KURZE ÜBUNG 1: Gib alle Zeilen der Einträge unten als JSON-Liste von Zeichenketten wieder, eine Zeichenkette pro Zeile und ohne Leerzeilen. Lass die Bilder in deiner Antwort weg.

Ich stehe kurz vor meinem Geburtstag. Beinahe ist dieser tote Sonntag um. Ob ich jedoch schlafen werde können …?
Heute habe ich wieder ganztägig in meiner Wohnung hinter Rollladen ausgeharrt. Die Sonne geht heute astronomisch um 21:53 Uhr hier unter.
Ich denke, dass der Mensch eigentlich nur in sozialen Bindungen >1 überleben kann. Das ist ein Instinkt, den wir schon vor mehr als 12.000 Jahren hatten. Nur in einer Gruppe lässt sich gut nach Mammuts jagen, Kinder aufziehen und alte Menschen versorgen.
Das haben wir nicht verloren. Oder warum ist der Mensch sonst ein geselliges „Tier“?
Manche binden sich fest aneinander, manche haben eine große Palette an unmittelbaren sozialen Kontakten. Familie, Freunde, Kollegen, Vereinsschwestern und -brüder und Kreise, Zirkel, Stammtische. Niemand – so scheint es – muss allein sein.
Warum bin ich es???
Wenn es eine „Winterdespression“ gibt, habe ich die „Sommerdepression“!
Es ist wohl nicht normal, die Sonne und Hitze zu meiden wie ein Vampir. Ich kann meine Argumente dennoch rational vorbringen. Ich habe überhaupt viele interessante Fähigkeiten, Talente und Ideen. Sie werden nur nicht abgefragt.

DATEN:
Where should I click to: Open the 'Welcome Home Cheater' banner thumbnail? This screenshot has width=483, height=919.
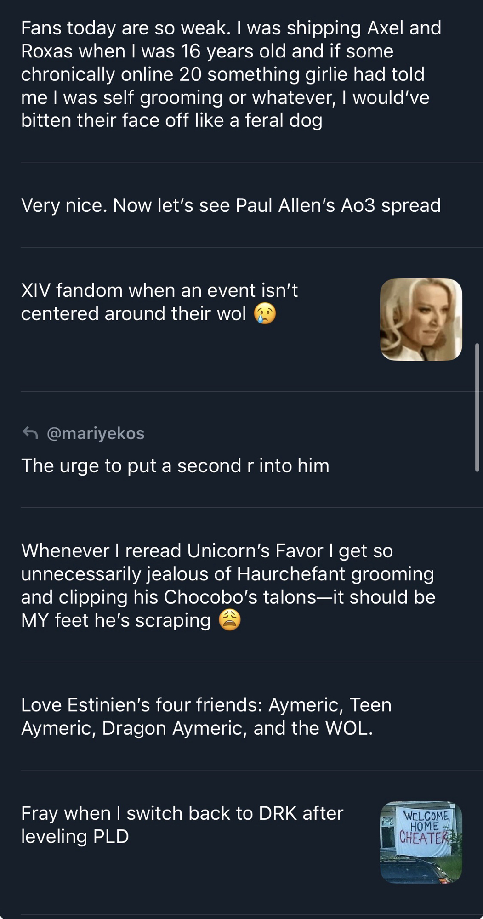[421, 842]
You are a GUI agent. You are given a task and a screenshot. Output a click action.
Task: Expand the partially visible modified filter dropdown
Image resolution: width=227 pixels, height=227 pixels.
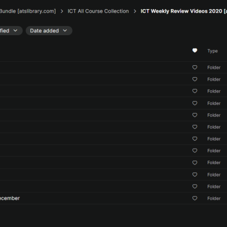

KURZE ÜBUNG 2: Aktualisiere den Textauszug von „Ich denke, dass“ bis einschließlich „nur nicht abgefragt.“ und ersetze darin „Vampir“ durch „Maulwurf“.

AUSGEARBEITETE LÖSUNG 1:
[
  "Where should I click to: Open the 'Welcome Home Cheater' banner thumbnail? This screenshot has width=483, height=919.",
  "[421, 842]",
  "You are a GUI agent. You are given a task and a screenshot. Output a click action.",
  "Task: Expand the partially visible modified filter dropdown",
  "Image resolution: width=227 pixels, height=227 pixels."
]

AUSGEARBEITETE LÖSUNG 2:
Ich denke, dass der Mensch eigentlich nur in sozialen Bindungen >1 überleben kann. Das ist ein Instinkt, den wir schon vor mehr als 12.000 Jahren hatten. Nur in einer Gruppe lässt sich gut nach Mammuts jagen, Kinder aufziehen und alte Menschen versorgen.
Das haben wir nicht verloren. Oder warum ist der Mensch sonst ein geselliges „Tier“?
Manche binden sich fest aneinander, manche haben eine große Palette an unmittelbaren sozialen Kontakten. Familie, Freunde, Kollegen, Vereinsschwestern und -brüder und Kreise, Zirkel, Stammtische. Niemand – so scheint es – muss allein sein.
Warum bin ich es???
Wenn es eine „Winterdespression“ gibt, habe ich die „Sommerdepression“!
Es ist wohl nicht normal, die Sonne und Hitze zu meiden wie ein Maulwurf. Ich kann meine Argumente dennoch rational vorbringen. Ich habe überhaupt viele interessante Fähigkeiten, Talente und Ideen. Sie werden nur nicht abgefragt.